Le narrateur est métis, moitié aborigène, il a à peine 18 ans, et sort de prison sans la moindre illusion sur ce qui l'attend au dehors. Au mieux quelques jours de liberté, sans but, sans possibilité, sans avenir, avant de retourner derrière les barreaux. Nous le suivons dans son errance, vers un final inéluctable.
Court roman, sec, presque décharné, sans plus d'effets de style que le narrateur n'a d'avenir. A l'image de la situation des aborigènes dans cette Australie des années 60 qui ne leur donne comme possibilité que de crever à petit feu dans les réserves, ou d'oublier leur culture et de tenter d'assimiler celle des blancs. Des blancs qui ne les acceptent de toute façon pas, quels que soient leurs efforts.
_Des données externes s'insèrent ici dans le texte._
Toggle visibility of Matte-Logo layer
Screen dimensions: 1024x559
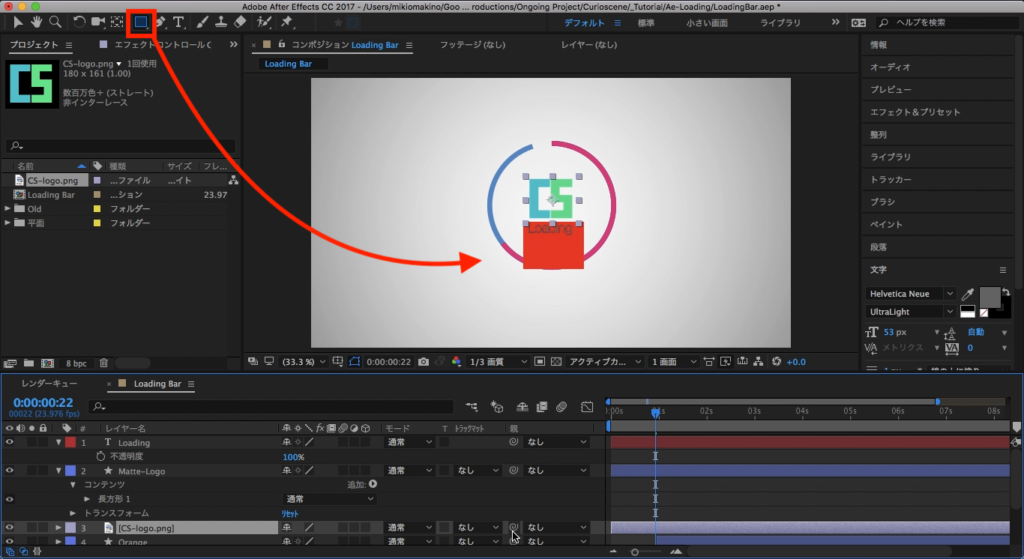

Certes, on peut lui trouver un goût de déjà lu, ce récit d’une chute annoncé, avec les stations obligatoires d’un chemin de croix. On l’a lu par ailleurs, sous la plume d’auteurs décrivant les marges de l’Amérique. Mais il faut se souvenir que ce texte date de 1965 et qu’il est de ce fait, non pas le nième rejeton d’une école littéraire, mais un de ses précurseurs. Précurseur d’autant plus intéressant qu’il nous vient d’un pays dont on connaît peu, ici, la littérature.
A lire donc, pour ses qualités, par curiosité, pour l’amour du noir, et aussi, paradoxalement, pour un final qui a une arrière goût de rédemption.
Mudrooroo / Chat sauvage en chute libre (Wild cat falling, 1965), Asphalte (2010), Traduit de l’australien par Christian Séruzier.